A master node (a single, non-GPU instance) manages the cluster, provisioning and terminating agent nodes dynamically as new workloads are started by users. The master stores metadata in an external database; using AWS Aurora or RDS is recommended. Users interact with the cluster by using a CLI or visiting the WebUI hosted on the master. Nodes in the cluster communicate with one another over a Virtual Private Cloud (VPC); users interact with the master via a designated external port configured during installation.

Diagram showing Determined Cloud Deployment Architecture on AWS

Following the diagram, a standard execution would be:

  1. User submits experiment to master

  2. Master creates one or more agents (depending on experiment) if they don’t exist

  3. Agent accesses required data, images, etc.

  4. Agent completes experiment and communicates completion to master

  5. Master shuts down agents that are no longer needed

This section provides details on the core resources, which are required to run Determined, and peripheral resources, which are optionally configurable based on user requirements.

Core Resources#

  • Master Node: A single EC2 instance that:

    • hosts the Determined WebUI where users monitor their experiments

    • responds to commands from the Determined CLI

    • schedules workloads

    • manages other EC2 instances (agents) that run experiments

  • Agent Node(s): For most Determined clusters in AWS, the number of agents varies with the volume and type of workloads currently running. All agents are managed by the master and users do not have to interact with them directly. For more information on scaling clusters, or dynamic agents, see Elastic Infrastructure.

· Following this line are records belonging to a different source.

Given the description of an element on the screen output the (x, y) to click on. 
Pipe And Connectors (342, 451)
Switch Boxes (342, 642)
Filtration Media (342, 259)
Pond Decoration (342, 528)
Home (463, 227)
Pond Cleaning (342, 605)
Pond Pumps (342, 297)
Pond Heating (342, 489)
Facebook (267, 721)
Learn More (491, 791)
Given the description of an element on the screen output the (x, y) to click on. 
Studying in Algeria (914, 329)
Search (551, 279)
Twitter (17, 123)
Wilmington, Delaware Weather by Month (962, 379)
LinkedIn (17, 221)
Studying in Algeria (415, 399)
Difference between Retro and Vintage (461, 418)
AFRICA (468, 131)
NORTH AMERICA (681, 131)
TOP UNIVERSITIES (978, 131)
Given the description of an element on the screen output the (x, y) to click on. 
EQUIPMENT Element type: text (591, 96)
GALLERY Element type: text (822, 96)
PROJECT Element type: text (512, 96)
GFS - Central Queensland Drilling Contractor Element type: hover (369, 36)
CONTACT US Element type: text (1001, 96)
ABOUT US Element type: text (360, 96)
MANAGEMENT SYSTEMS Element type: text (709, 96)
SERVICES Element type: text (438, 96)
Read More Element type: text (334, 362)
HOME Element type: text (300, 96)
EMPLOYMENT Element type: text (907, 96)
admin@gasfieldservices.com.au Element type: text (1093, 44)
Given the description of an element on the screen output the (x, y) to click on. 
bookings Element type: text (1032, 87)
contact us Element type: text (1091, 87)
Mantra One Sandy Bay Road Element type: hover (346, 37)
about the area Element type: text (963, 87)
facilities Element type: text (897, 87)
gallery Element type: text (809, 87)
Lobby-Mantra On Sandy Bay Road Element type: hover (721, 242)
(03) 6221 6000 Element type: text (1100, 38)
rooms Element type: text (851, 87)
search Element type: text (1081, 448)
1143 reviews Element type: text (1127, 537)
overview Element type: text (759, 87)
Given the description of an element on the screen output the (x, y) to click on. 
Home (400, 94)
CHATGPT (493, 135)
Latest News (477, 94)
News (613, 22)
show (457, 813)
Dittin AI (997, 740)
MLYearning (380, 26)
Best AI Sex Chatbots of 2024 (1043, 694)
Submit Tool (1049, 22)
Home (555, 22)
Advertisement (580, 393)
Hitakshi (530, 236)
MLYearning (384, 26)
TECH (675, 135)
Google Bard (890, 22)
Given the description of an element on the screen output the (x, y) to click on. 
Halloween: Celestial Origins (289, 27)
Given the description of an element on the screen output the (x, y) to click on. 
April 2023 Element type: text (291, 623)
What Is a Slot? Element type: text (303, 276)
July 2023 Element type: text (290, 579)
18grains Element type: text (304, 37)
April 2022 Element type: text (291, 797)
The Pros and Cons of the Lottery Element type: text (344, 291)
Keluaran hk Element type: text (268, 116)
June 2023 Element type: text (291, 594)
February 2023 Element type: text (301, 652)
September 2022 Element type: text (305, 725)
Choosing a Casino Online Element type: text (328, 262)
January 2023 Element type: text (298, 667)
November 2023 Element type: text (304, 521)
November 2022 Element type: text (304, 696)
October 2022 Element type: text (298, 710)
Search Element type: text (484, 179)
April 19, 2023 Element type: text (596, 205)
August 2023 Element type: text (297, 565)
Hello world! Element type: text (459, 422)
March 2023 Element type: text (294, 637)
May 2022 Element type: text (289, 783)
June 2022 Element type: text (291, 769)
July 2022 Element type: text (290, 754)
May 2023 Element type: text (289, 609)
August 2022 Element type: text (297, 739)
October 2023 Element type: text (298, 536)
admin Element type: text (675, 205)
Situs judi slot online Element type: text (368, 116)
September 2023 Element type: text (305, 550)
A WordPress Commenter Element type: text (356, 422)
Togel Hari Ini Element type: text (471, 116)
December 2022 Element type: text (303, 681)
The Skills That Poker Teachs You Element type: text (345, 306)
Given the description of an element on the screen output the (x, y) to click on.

  • Database: Determined uses an Amazon Relational Database Service (Postgres) database to store metadata.

  • AWS Identity and Access Management (IAM): IAM roles are attached to the instances to manage the creation of compute (EC2) resources and access to Amazon Simple Storage Service (S3) buckets for checkpoints, TensorBoards, and other data storage as needed.

  • Security Groups: VPC Security Groups ensure that each node in the cluster can communicate with each other.

Periphery Resources#

  • Network/Subnetwork: The Determined cluster runs in an existing or newly created VPC.

  • Elastic IP: For production clusters, the master should have an associated elastic IP; otherwise, AWS automatically assigns an ephemeral IP.

  • Amazon Simple Storage Service (S3) Bucket: The Determined cluster can leverage an existing S3 bucket (assuming it has the correct associated permissions), or the CloudFormation script can create a bucket with the cluster.